[Task statement] Only an exact, line-for-line copy of the data will serve as the answer.

--------

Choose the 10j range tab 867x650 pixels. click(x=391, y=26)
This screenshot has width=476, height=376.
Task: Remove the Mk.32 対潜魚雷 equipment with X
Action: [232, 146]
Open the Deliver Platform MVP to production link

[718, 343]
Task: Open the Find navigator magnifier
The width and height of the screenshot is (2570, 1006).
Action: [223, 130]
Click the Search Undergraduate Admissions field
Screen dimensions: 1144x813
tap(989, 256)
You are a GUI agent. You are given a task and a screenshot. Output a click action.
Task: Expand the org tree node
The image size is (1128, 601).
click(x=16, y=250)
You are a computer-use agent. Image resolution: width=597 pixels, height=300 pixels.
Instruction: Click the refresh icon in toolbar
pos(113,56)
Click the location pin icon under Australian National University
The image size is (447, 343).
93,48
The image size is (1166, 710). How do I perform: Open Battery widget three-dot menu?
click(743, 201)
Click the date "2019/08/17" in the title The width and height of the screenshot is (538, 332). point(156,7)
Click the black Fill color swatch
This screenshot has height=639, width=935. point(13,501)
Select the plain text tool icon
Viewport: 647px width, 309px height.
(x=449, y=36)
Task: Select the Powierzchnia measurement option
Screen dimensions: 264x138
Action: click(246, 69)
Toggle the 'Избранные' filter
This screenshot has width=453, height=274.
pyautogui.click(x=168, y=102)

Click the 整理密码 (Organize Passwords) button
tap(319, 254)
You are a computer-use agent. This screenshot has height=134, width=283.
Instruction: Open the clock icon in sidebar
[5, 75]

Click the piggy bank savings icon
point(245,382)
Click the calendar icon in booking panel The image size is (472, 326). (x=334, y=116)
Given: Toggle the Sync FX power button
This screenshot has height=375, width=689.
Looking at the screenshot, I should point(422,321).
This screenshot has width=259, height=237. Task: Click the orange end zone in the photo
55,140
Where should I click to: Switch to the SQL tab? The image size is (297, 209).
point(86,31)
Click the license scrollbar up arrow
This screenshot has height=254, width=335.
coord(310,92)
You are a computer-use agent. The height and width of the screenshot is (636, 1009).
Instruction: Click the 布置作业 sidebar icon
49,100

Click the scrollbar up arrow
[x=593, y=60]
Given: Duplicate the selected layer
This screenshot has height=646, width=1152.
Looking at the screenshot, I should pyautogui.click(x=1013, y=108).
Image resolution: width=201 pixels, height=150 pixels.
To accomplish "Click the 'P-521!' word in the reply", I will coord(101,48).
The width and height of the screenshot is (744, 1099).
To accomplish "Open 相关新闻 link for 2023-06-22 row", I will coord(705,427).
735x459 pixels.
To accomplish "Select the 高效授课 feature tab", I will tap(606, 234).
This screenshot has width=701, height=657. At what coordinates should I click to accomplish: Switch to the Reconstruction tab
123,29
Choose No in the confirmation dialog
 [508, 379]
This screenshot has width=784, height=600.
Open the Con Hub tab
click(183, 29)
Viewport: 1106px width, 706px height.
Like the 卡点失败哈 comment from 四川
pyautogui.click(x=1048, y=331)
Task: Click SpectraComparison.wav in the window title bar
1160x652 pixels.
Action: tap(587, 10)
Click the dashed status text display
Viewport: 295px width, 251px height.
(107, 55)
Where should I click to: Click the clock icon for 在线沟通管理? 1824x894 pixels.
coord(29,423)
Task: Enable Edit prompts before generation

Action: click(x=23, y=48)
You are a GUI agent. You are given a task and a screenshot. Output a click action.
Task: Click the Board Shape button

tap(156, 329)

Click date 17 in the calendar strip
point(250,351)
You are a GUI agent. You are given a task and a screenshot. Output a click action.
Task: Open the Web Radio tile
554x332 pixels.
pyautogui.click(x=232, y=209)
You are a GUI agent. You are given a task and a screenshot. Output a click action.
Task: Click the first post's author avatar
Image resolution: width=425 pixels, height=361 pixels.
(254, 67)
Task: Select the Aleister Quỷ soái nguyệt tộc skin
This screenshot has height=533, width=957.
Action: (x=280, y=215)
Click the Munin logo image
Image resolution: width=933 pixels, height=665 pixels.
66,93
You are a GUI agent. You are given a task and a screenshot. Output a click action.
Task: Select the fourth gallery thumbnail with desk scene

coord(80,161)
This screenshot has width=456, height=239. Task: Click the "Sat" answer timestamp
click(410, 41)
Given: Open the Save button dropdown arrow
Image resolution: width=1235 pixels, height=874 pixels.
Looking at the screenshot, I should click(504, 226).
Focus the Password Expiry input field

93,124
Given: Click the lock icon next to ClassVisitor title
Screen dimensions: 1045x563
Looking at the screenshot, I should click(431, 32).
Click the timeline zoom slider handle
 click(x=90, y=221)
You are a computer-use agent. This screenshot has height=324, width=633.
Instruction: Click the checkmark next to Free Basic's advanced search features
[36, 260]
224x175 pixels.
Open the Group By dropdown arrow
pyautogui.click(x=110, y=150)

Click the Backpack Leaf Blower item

--------

[Final answer]
Choose the 10j range tab 867x650 pixels. click(x=391, y=26)
This screenshot has width=476, height=376.
Task: Remove the Mk.32 対潜魚雷 equipment with X
Action: [232, 146]
Open the Deliver Platform MVP to production link

[718, 343]
Task: Open the Find navigator magnifier
The width and height of the screenshot is (2570, 1006).
Action: [223, 130]
Click the Search Undergraduate Admissions field
Screen dimensions: 1144x813
tap(989, 256)
You are a GUI agent. You are given a task and a screenshot. Output a click action.
Task: Expand the org tree node
The image size is (1128, 601).
click(x=16, y=250)
You are a computer-use agent. Image resolution: width=597 pixels, height=300 pixels.
Instruction: Click the refresh icon in toolbar
pos(113,56)
Click the location pin icon under Australian National University
The image size is (447, 343).
93,48
The image size is (1166, 710). How do I perform: Open Battery widget three-dot menu?
click(743, 201)
Click the date "2019/08/17" in the title The width and height of the screenshot is (538, 332). point(156,7)
Click the black Fill color swatch
This screenshot has height=639, width=935. point(13,501)
Select the plain text tool icon
Viewport: 647px width, 309px height.
(x=449, y=36)
Task: Select the Powierzchnia measurement option
Screen dimensions: 264x138
Action: click(246, 69)
Toggle the 'Избранные' filter
This screenshot has width=453, height=274.
pyautogui.click(x=168, y=102)

Click the 整理密码 (Organize Passwords) button
tap(319, 254)
You are a computer-use agent. This screenshot has height=134, width=283.
Instruction: Open the clock icon in sidebar
[5, 75]

Click the piggy bank savings icon
point(245,382)
Click the calendar icon in booking panel The image size is (472, 326). (x=334, y=116)
Given: Toggle the Sync FX power button
This screenshot has height=375, width=689.
Looking at the screenshot, I should point(422,321).
This screenshot has width=259, height=237. Task: Click the orange end zone in the photo
55,140
Where should I click to: Switch to the SQL tab? The image size is (297, 209).
point(86,31)
Click the license scrollbar up arrow
This screenshot has height=254, width=335.
coord(310,92)
You are a computer-use agent. The height and width of the screenshot is (636, 1009).
Instruction: Click the 布置作业 sidebar icon
49,100

Click the scrollbar up arrow
[x=593, y=60]
Given: Duplicate the selected layer
This screenshot has height=646, width=1152.
Looking at the screenshot, I should pyautogui.click(x=1013, y=108).
Image resolution: width=201 pixels, height=150 pixels.
To accomplish "Click the 'P-521!' word in the reply", I will coord(101,48).
The width and height of the screenshot is (744, 1099).
To accomplish "Open 相关新闻 link for 2023-06-22 row", I will coord(705,427).
735x459 pixels.
To accomplish "Select the 高效授课 feature tab", I will tap(606, 234).
This screenshot has width=701, height=657. At what coordinates should I click to accomplish: Switch to the Reconstruction tab
123,29
Choose No in the confirmation dialog
 [508, 379]
This screenshot has width=784, height=600.
Open the Con Hub tab
click(183, 29)
Viewport: 1106px width, 706px height.
Like the 卡点失败哈 comment from 四川
pyautogui.click(x=1048, y=331)
Task: Click SpectraComparison.wav in the window title bar
1160x652 pixels.
Action: tap(587, 10)
Click the dashed status text display
Viewport: 295px width, 251px height.
(107, 55)
Where should I click to: Click the clock icon for 在线沟通管理? 1824x894 pixels.
coord(29,423)
Task: Enable Edit prompts before generation

Action: click(x=23, y=48)
You are a GUI agent. You are given a task and a screenshot. Output a click action.
Task: Click the Board Shape button

tap(156, 329)

Click date 17 in the calendar strip
point(250,351)
You are a GUI agent. You are given a task and a screenshot. Output a click action.
Task: Open the Web Radio tile
554x332 pixels.
pyautogui.click(x=232, y=209)
You are a GUI agent. You are given a task and a screenshot. Output a click action.
Task: Click the first post's author avatar
Image resolution: width=425 pixels, height=361 pixels.
(254, 67)
Task: Select the Aleister Quỷ soái nguyệt tộc skin
This screenshot has height=533, width=957.
Action: (x=280, y=215)
Click the Munin logo image
Image resolution: width=933 pixels, height=665 pixels.
66,93
You are a GUI agent. You are given a task and a screenshot. Output a click action.
Task: Select the fourth gallery thumbnail with desk scene

coord(80,161)
This screenshot has width=456, height=239. Task: Click the "Sat" answer timestamp
click(410, 41)
Given: Open the Save button dropdown arrow
Image resolution: width=1235 pixels, height=874 pixels.
Looking at the screenshot, I should click(504, 226).
Focus the Password Expiry input field

93,124
Given: Click the lock icon next to ClassVisitor title
Screen dimensions: 1045x563
Looking at the screenshot, I should click(431, 32).
Click the timeline zoom slider handle
 click(x=90, y=221)
You are a computer-use agent. This screenshot has height=324, width=633.
Instruction: Click the checkmark next to Free Basic's advanced search features
[36, 260]
224x175 pixels.
Open the Group By dropdown arrow
pyautogui.click(x=110, y=150)

Click the Backpack Leaf Blower item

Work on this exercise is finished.